Sevgili ve kıymetdar Üstadım,
Mektubunuzun mütalâasından mütevellid teessüratım arasında, kalbime çok havâtır hutur ediyordu. Her tarafı ve her hali kusur ve ayıpla dolu talebeniz, sevgili Üstadının ayaklarının altına varlığını sermişti. Belki hergün, bu şiddetten daha büyük bir şiddetle muamele görse ve hattâ Üstadı uğrunda, yüz bin hayatı olsa hepsini bile vermeye bilâ tereddüt hazır olduğunu, sûrî değil, kalbî bir itirafla müheyyadır.

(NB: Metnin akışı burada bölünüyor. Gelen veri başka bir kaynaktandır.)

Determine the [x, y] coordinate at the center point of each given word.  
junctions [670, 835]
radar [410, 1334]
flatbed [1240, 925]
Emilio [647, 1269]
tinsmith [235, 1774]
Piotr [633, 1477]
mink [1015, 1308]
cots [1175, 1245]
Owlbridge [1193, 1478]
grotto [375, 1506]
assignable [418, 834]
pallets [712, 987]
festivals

Mücrim talebeniz, senelerden beri Hâlıkından bir hâmi istiyordu. Baştan aşağıya kadar siyahlıklarla dolu olan defter-i a'mâlim tetkik edilse, bu hususta ne kadar tazarru ve niyazım vardır ve ne kadar gözyaşlarım bulunacaktır. Kur'ânî hizmet uğrunda, arzın sekenesi kadar hayatım olsa, her birisini feda etmeyi, ne büyük saâdet ve şeref kabul etmişim.
Ey sevgili Üstadım, ey kıymettâr Hocam, ey senelerden beri aradığım muhterem mürşidim, ey aziz dellâl-ı Kur'ân,
Iztıraplarımın sürûra inkılâp etmekte olduğunu hissediyorum. Uzakta olanın kusuru görülmez, tokat yakında olana vurulur. Kalbim bu cümlelere
هٰذَا مِنْ فَضْلِ رَبِّى [1] diyor. Fakat dimağımdan silinmeyen birşey varsa, o da aziz Üstadımın elemlerine iştirak etmek idi.
Muhterem mürşidim,
Kimin haddi var ki, risalelerin birisine el uzatsın veyahut bir sahifesine dil uzatsın veyahut bir cümlesini tenkit etsin veyahut bir kelimesine, hattâ bir harfine ve belki bir noktasına itirazda bulunsun? Bilâ istisna, her fert istihsan ederken, böyle birşey yapmak için, bu cüreti kimden alayım?